No entanto, na avaliação do fundador do Instituto Ideia, novas revelações da Polícia Federal sobre o caso Master devem provocar estragos nas pré-candidaturas. "É uma coisa a ser estudada junto ao eleitorado: por que a corrupção não abala mais como antigamente? Mas com certeza o caso Master vai depender de mais o quê vai acontecer pra frente. Vai ter mais busca e apreensão? Vai ter prisão? Vão pegar dinheiro? Quando vai se dar isso? Vai ter delação? Novas denúncias? Isso é muito triste porque você deixa pra Justiça e pra polícia um poder de influência nas eleições. A que momento vai acontecer isso? Já pensou, tanto de um lado, quando do outro, há uma semana da eleição tem uma operação? Muda tudo", afirma Moura.

Disputa de rejeições

Para Murilo Hidalgo, diretor do Paraná Pesquisas, o foco da eleição recai sobre a avaliação da atual gestão federal. “A gente tem dois candidatos com muita rejeição. Uma coisa que eu acredito em todos os ciclos eleitorais que eu vejo pelo mundo e é a pergunta central em toda eleição: se o governo Lula merece mais quatro anos no poder. Porque essa foi a pergunta central em 2022 com Bolsonaro”, disse.

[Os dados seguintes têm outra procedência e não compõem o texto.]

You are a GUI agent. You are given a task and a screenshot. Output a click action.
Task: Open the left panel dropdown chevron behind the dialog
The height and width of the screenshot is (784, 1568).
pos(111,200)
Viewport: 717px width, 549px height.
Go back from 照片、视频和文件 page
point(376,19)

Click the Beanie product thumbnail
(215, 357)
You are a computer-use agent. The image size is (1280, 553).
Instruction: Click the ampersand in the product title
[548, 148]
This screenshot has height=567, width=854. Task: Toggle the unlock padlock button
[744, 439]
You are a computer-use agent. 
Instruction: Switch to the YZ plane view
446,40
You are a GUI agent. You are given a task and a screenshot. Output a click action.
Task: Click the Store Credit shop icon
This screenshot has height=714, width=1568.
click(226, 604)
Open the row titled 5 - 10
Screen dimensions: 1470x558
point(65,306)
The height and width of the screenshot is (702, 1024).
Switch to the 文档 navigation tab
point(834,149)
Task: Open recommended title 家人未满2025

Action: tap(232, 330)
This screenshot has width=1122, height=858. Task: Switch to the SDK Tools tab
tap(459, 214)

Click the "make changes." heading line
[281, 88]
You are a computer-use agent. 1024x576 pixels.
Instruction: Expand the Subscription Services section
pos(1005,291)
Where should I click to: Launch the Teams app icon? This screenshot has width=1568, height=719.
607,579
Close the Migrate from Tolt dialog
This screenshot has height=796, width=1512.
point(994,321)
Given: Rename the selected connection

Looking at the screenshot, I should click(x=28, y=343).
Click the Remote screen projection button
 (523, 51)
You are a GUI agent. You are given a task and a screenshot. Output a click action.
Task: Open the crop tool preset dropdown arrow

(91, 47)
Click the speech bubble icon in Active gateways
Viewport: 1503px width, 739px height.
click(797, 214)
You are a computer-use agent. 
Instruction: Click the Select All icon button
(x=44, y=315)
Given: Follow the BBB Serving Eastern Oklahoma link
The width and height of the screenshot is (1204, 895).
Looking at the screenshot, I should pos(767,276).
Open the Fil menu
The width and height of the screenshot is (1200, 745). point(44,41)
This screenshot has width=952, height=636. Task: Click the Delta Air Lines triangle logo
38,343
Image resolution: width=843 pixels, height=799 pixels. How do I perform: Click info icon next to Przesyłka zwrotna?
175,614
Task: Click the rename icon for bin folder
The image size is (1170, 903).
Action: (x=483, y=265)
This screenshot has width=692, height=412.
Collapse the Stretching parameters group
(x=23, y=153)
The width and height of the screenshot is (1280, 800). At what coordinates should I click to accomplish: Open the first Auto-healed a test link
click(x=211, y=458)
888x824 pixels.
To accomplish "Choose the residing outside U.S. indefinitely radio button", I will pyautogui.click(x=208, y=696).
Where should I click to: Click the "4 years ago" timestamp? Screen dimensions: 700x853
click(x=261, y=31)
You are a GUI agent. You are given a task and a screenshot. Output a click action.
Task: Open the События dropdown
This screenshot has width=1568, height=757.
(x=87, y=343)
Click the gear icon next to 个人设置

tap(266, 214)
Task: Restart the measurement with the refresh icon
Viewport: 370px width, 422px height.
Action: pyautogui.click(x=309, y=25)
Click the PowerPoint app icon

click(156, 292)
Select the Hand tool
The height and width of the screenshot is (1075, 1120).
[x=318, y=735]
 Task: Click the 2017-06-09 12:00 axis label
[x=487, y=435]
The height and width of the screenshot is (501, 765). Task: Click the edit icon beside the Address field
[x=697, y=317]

"Hoje todas as pesquisas convergem que passa de 50% de gente que diz que não merece continuar e 45%, 47% de que merece continuar. Essa é a real disputa. Uma coisa que é constante é que, quem votou no Bolsonaro no segundo turno em 2022, nunca, em nenhum momento, aprovou esse governo. O teto de popularidade do governo Lula é muito baixo e ele ainda perdeu quatro ou cinco pontos percentuais de gente que votou nele, dizendo que o governo não merece continuar ou que tem dúvida ", avalia Hidalgo.